Work item — Your output should be exactly the lines from the one containing "The image size" through the final line of the following data, please, with no pictures.

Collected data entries
* * * * * * *
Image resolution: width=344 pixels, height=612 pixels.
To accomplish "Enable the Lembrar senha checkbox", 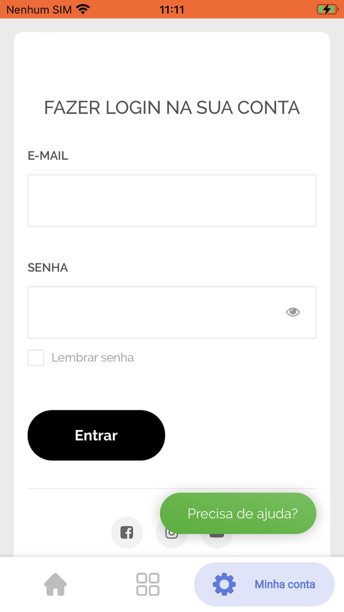I will [35, 358].
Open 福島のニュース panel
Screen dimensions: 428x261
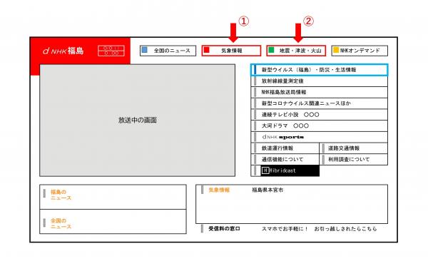point(113,197)
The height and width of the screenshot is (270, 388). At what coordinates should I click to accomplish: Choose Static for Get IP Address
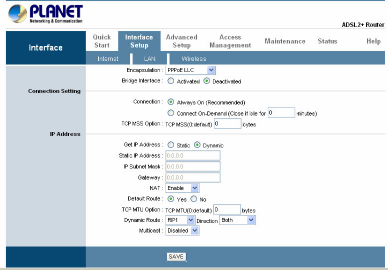pyautogui.click(x=171, y=145)
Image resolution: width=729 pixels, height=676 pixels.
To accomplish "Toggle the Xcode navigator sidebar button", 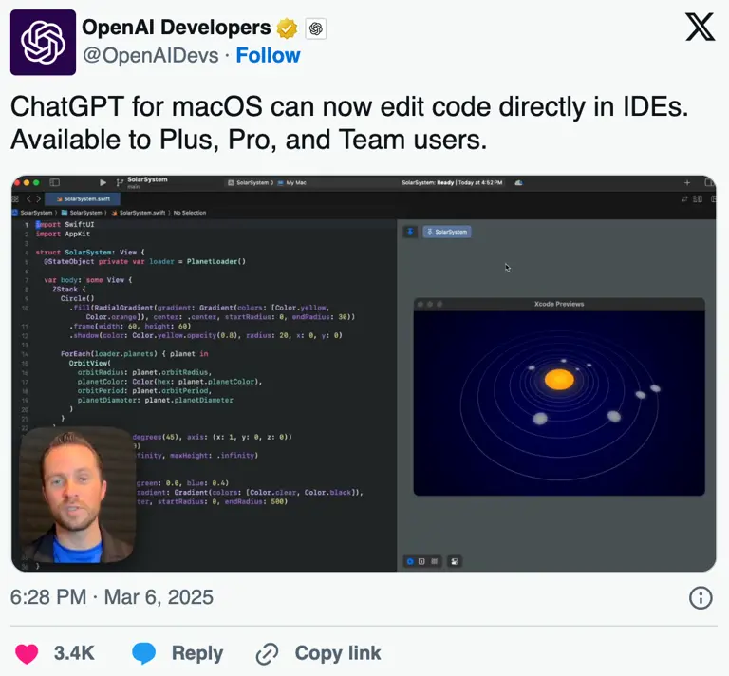I will point(55,182).
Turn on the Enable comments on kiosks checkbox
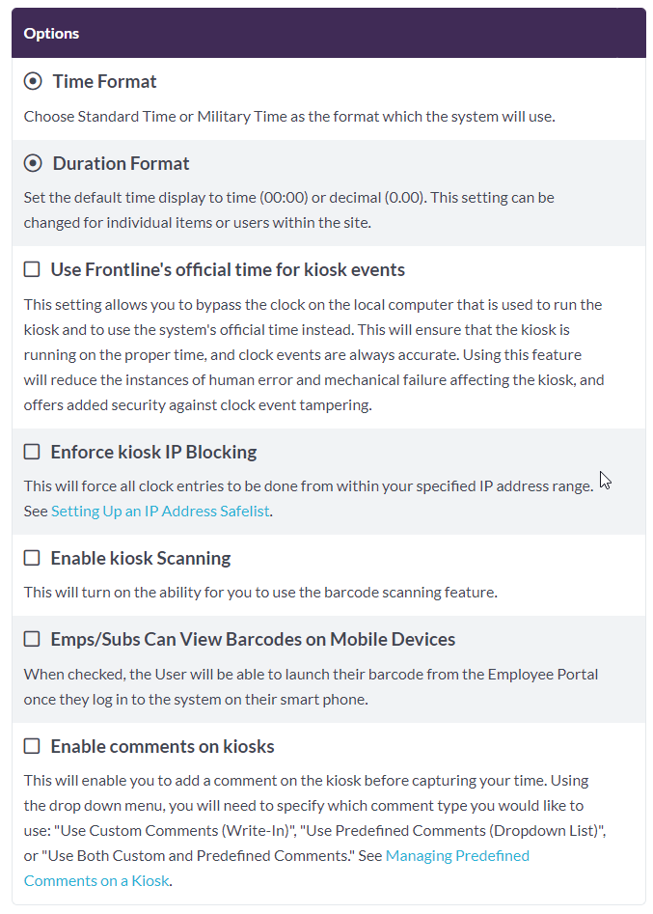Screen dimensions: 653x914 tap(32, 746)
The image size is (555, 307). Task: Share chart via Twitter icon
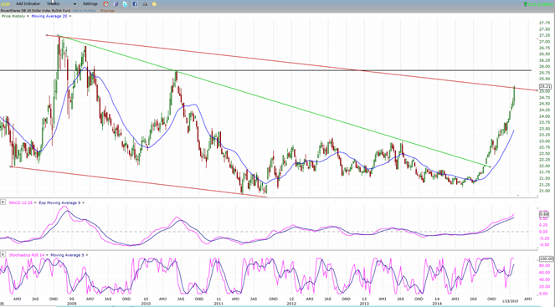pos(125,4)
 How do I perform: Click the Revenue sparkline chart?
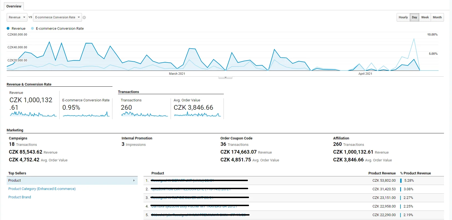pyautogui.click(x=33, y=114)
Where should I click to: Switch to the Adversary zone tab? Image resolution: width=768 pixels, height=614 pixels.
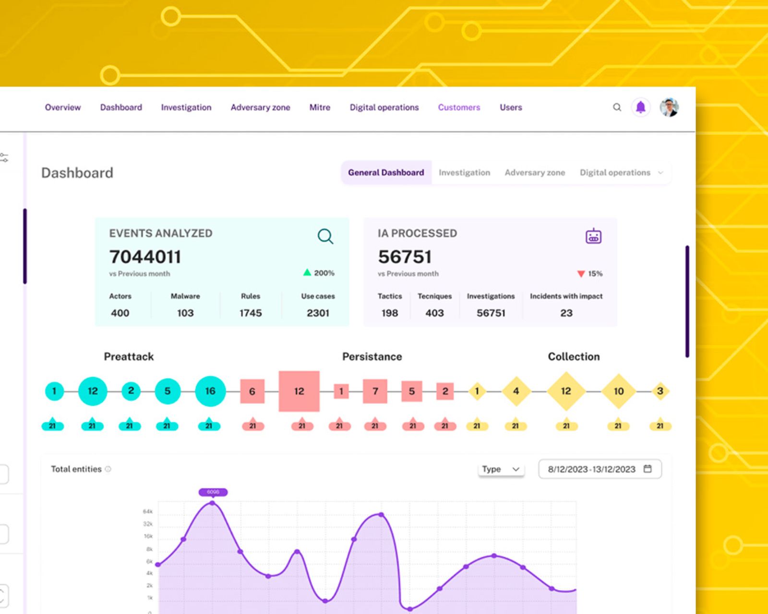534,173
* * * * * * *
Written solution —
The image size is (555, 307). Task: Share chart via Twitter icon
pos(125,4)
 How do I perform: Click the Revenue sparkline chart?
pyautogui.click(x=33, y=114)
Where should I click to: Switch to the Adversary zone tab? Image resolution: width=768 pixels, height=614 pixels.
534,173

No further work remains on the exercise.